Although Chicken Little has taken on more of a Paddington Bear persona since the Warning window kicked off at 9 a.m., winds have begun to kick up as a steady rain is falling.

 

Armed with pocket defibrillators and paper bags, heads of extreme weather centers are still imploring millions to hide in bathtubs and hold kids back a year rather than return to school this year as we are assured to be pounded, battered, crushed and hammered by a Monster and newcomer to the weather cliché manifesto, Winter Whiplash the latter of which had me perplexed most of the morning until an increasing neck pain attributed to my constant head shaking revealed the assumed meaning.

 

The current temperature is 39 and falling with the bulk of precipitation now looking to arrive late this afternoon – early evening when the otherwise fast moving system remains poised to deposit “inches of snow per hour.” Speculation still swirls around 14” of accumulation; a total which has already be dealt with this year.

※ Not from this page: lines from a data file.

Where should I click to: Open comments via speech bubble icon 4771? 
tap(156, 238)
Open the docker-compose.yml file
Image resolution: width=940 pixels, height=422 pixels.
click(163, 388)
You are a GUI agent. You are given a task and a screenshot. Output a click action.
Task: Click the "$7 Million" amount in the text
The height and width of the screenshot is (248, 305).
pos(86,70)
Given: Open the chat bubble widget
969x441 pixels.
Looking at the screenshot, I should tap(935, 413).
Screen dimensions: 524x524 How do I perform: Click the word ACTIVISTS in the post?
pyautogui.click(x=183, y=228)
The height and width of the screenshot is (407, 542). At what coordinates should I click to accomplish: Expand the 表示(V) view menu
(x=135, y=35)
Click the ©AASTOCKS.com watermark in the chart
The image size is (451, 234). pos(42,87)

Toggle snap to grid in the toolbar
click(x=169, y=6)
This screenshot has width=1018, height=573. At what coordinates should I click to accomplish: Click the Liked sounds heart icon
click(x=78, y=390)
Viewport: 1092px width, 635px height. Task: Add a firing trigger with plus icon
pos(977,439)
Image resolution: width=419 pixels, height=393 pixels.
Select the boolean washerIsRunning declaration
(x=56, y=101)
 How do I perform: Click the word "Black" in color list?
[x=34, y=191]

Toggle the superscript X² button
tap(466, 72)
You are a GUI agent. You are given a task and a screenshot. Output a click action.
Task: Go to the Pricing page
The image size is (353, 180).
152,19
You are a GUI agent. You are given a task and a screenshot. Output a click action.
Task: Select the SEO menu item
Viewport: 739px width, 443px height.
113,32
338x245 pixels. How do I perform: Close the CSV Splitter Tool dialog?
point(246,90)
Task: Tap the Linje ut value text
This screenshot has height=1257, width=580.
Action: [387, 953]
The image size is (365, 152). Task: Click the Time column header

That said, several sources adhering to this total are also proclaiming this storm to be “the worst we’ve seen since 2015” which some might recall was way back when we were trying to manipulate rabbit ears with a roll of economy tin foil in order to catch the back end of a Bruins game on channel 38.

 

While there is little doubt that the wind will in fact blow and snow will eventually arrive, they will do so under conditions that are no stranger to the area. Given the timing of the revised storm peak, I will plan on a follow up around 8 p.m.